We had a quick conference with Rigby and Alyssa while waiting for Eads and his buddies to leave. Lio’s house was in various stages of remodeling, but I still loved it.

“Still smells like burned cake,” I teased when we stepped through the front door.

Lio glared at me, but I saw the corners of his mouth twitch. “Keep it up and you’ll go back to crashing on my couch.”

I held up my hands in mock surrender and followed him down the hall toward his bedroom. “Maybe we can do appliance shopping while we’re at it tomorrow. Find you one of those fancy ovens with a timer on it.”

Lio grabbed a throw pillow off the bed and hit me in the stomach. I wrestled it out of his hands before he could whap me with it again, and we ended up horizontal on the bed. That led to kissing and teasing. Lust chased away my lingering fear, and all my focus went into celebrating Lio’s victory over death. When I was buried deep inside him, I stared into his brown eyes.

“Don’t you dare leave me,” I pleaded.

Lio carded his fingers through my hair. “I’m not going anywhere but to sleep if you don’t fuck me.” With a challenge like that, I had no choice but to rock his world.

I fell into a deep sleep once we’d cleaned up and returned to bed, but my reprieve was short-lived. I came awake around two in the morning with a sickening thought about who else might have wanted to hurt Lio. My uncle and two cousins lived in a trailer park not too far from Terry’s. One of them could’ve been there and gone unnoticed by Lio. He might’ve called the others to let them know Lio was heading that way. It was a sick feeling to think my flesh and blood might’ve tried to kill the man I loved.

No love was lost between Lio and my family, but to kill him? Then I recalled Red forming a gun with his fingers and telling Lio he’d get what he had coming to him. A flash of heat washed over me, and I broke into a cold sweat. My stomach pitched and acid blazed a path up my throat, filling my mouth. I swung my legs over the side of the bed and hurried into the bathroom, making it just in time to throw up in the toilet instead of on Lio’s new floor. I vomited and heaved until there wasn’t anything left, then I lay on the floor and pressed my heated cheek against the cool tile.

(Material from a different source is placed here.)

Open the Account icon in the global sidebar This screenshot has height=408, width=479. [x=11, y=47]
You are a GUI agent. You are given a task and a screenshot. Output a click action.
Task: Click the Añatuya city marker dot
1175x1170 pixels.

Once my stomach stopped cramping, I pushed myself into a sitting position and wiped my brow with the back of my hand. I knew exactly what I needed to do. Standing took effort, but I was determined to get answers, so I splashed water on my face and brushed my teeth. I shut off the bathroom light and checked on Lio. Luckily, he was still snoring softly and didn’t wake as I dressed as quietly as possible and eased out of the room.

I climbed into Betty and held my breath when I started the engine, but Lio didn’t come charging after me. I backed into the street and aimed the old truck in the right direction. It would be nearly three in the morning by the time I made the forty-five-minute drive to Liberty County, but Vernon and his miscreants would be rolling home from the bar. I kept my rage in check while I drove past Terry’s and the spot where Lio had nearly lost his life, but I snapped when I saw Vernon, Merrill, Red, and Bobby hooting and hollering on their front porch. Maybe they didn’t care if their neighbors wanted to sleep, or maybe they were too busy celebrating to notice how late it was. The three men froze when my headlights swept over them, just like deer do when they run out in front of a vehicle.